A dieci anni dallo scoppio della bolla immobiliare, la situazione non è ancora del tutto risolta. Barack Obama, tra le prime riforme del suo mandato, ha incassato la legge Dodd-Frank, che limita la speculazione sui derivati. Ma che ha trovato infiniti ostacoli. Osteggiata in Senato, con l’obiettivo di non renderla applicabile, oggi il destino della Dodd-Frank pare segnato: il presidente Trump ha ripetuto più volte che la vuole cambiare (e di fatto demolire).

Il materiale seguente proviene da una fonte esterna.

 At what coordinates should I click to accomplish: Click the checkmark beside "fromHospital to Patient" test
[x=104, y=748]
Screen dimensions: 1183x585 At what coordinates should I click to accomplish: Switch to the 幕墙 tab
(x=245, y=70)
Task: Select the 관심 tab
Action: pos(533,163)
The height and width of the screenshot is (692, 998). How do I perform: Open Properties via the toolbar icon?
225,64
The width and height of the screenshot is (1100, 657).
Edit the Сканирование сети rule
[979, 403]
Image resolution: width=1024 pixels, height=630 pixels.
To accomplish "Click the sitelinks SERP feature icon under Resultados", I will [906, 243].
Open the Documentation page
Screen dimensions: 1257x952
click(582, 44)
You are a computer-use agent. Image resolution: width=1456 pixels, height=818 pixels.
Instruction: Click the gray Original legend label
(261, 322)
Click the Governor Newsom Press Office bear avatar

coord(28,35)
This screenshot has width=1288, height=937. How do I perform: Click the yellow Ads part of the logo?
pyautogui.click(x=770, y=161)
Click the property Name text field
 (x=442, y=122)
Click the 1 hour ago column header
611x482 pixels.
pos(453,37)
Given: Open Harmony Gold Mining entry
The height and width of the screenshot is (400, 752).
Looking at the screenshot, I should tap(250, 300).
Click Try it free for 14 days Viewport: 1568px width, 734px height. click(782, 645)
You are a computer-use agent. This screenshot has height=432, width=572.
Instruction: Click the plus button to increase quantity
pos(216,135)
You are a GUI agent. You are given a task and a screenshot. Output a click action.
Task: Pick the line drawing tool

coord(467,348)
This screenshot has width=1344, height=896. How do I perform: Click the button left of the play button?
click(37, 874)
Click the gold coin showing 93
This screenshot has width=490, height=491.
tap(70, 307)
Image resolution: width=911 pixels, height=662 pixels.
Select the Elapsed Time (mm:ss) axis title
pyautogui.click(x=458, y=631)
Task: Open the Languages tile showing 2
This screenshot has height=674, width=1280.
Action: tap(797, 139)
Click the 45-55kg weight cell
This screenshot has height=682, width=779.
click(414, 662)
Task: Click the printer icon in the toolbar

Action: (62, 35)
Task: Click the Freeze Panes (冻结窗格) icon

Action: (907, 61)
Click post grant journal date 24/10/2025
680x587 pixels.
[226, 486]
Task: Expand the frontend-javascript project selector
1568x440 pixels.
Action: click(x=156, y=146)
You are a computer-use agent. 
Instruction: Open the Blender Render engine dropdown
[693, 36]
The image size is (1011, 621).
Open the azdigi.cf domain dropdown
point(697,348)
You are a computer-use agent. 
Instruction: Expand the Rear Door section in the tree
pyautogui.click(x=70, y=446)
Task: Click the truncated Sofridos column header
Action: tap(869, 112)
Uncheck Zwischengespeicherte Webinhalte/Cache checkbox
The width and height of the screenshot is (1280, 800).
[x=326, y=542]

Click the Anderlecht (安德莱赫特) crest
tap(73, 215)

Nonostante a livello internazionale siano stati presi accordi per evitare che le banche si assumano rischi superiori al dovuto, l’incertezza resta. Soprattutto in Europa. La ripresa risulta un miraggio: se la Germania è tornata a correre gli altri Paesi restano a guardare. L’Eurozona è avvolta nella stagnazione nonostante i tassi negativi e l’immissione sul mercato di oltre mille miliardi di euro da parte della Bce. Abbiamo evitato mega fallimenti spettacolari, ma il veleno dei derivati resta nel sistema. In Italia sono presenti nel portafoglio del Tesoro, soprattutto sotto forma di Irs (interest rate swap), e tra il 2000 e il 2005 sono dilagati nei bilanci di Regioni, Province e Comuni. Il primo allarme derivati è scoppiato all’inizio del 2012, quando il Tesoro è stato costretto a chiudere una serie di contratti con Morgan Stanley, versando alla banca 3,1 miliardi di euro in due tranche. E non è ancora finita. Molte banche, dal Montepaschi alle Popolari venete, restano appesantite dai crediti inesigibili e avranno bisogno di interventi dello Stato per salvarsi. La crisi non allenta la morsa. Dal crac Lehman sono passati quasi nove anni, ma il segno lasciato resterà, probabilmente, indelebile.